#### TASK BRIEF:
Locate the line that contains "The width and height of the screenshot is (1052, 626)." in the entries below, then repeat it and every following line through the line that contains "Task: Tap the recent apps square button", exactly, and no others.

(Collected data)
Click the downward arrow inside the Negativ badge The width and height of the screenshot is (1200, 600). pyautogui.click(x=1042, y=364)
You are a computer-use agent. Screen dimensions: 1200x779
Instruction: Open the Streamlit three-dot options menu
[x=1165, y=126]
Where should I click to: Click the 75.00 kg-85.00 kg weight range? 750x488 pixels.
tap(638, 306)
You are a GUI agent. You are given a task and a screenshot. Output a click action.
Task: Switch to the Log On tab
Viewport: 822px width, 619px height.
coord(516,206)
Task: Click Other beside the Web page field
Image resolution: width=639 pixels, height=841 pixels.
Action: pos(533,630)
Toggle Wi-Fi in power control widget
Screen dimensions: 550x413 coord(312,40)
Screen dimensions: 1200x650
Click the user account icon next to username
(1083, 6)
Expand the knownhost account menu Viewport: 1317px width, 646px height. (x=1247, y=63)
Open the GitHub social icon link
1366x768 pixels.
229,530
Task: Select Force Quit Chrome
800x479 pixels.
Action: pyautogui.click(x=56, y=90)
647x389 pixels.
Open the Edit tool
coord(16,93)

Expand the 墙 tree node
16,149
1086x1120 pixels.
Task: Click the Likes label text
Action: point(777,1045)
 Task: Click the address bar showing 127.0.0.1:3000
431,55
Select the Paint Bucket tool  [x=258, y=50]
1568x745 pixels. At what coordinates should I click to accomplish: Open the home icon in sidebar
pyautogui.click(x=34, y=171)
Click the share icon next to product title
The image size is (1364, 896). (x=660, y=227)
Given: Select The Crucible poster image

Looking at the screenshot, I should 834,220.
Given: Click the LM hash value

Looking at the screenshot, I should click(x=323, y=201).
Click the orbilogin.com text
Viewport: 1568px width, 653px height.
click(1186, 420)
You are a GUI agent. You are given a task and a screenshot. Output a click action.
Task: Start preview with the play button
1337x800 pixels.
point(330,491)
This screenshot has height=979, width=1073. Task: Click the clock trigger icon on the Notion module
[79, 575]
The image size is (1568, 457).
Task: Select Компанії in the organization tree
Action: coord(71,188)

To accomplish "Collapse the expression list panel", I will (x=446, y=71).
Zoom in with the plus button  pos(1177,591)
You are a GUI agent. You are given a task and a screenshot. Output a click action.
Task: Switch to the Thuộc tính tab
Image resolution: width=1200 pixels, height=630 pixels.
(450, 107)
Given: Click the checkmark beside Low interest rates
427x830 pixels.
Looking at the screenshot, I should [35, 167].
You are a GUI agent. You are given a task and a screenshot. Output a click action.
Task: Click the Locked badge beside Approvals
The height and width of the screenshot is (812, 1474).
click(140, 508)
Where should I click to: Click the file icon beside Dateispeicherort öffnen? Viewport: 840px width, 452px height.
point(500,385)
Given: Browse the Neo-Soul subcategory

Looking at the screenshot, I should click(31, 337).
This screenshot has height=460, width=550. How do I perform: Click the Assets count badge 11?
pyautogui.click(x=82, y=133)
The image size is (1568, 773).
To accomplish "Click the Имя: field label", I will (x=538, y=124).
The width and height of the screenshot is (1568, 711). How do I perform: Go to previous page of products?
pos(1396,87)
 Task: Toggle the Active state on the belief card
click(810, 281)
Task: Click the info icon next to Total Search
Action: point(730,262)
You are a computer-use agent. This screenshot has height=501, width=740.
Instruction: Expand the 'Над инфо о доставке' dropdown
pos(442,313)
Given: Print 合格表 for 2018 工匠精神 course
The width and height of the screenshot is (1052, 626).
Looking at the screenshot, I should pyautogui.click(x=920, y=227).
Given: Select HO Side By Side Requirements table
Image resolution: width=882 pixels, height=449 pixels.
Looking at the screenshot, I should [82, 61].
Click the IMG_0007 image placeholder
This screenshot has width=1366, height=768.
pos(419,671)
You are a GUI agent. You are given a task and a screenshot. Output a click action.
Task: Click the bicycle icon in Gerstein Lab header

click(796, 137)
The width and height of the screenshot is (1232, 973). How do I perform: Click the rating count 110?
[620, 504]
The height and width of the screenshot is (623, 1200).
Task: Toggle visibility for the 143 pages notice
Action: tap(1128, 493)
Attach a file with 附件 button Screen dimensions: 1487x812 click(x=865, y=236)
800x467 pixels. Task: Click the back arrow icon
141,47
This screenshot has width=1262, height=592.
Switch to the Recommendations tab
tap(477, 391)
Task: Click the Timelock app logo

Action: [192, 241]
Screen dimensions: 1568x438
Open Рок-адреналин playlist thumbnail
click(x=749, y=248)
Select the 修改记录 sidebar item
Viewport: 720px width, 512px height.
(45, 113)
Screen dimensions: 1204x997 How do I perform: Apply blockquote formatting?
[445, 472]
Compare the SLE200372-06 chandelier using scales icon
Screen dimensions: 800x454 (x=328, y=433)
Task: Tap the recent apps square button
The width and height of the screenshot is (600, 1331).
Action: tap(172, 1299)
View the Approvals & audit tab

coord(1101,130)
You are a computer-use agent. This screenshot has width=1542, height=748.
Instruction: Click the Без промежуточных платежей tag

#### RESPONSE:
The width and height of the screenshot is (1052, 626).
Looking at the screenshot, I should pyautogui.click(x=920, y=227).
Given: Select HO Side By Side Requirements table
Image resolution: width=882 pixels, height=449 pixels.
Looking at the screenshot, I should [82, 61].
Click the IMG_0007 image placeholder
This screenshot has width=1366, height=768.
pos(419,671)
You are a GUI agent. You are given a task and a screenshot. Output a click action.
Task: Click the bicycle icon in Gerstein Lab header

click(796, 137)
The width and height of the screenshot is (1232, 973). How do I perform: Click the rating count 110?
[620, 504]
The height and width of the screenshot is (623, 1200).
Task: Toggle visibility for the 143 pages notice
Action: tap(1128, 493)
Attach a file with 附件 button Screen dimensions: 1487x812 click(x=865, y=236)
800x467 pixels. Task: Click the back arrow icon
141,47
This screenshot has width=1262, height=592.
Switch to the Recommendations tab
tap(477, 391)
Task: Click the Timelock app logo

Action: [192, 241]
Screen dimensions: 1568x438
Open Рок-адреналин playlist thumbnail
click(x=749, y=248)
Select the 修改记录 sidebar item
Viewport: 720px width, 512px height.
(45, 113)
Screen dimensions: 1204x997 How do I perform: Apply blockquote formatting?
[445, 472]
Compare the SLE200372-06 chandelier using scales icon
Screen dimensions: 800x454 (x=328, y=433)
Task: Tap the recent apps square button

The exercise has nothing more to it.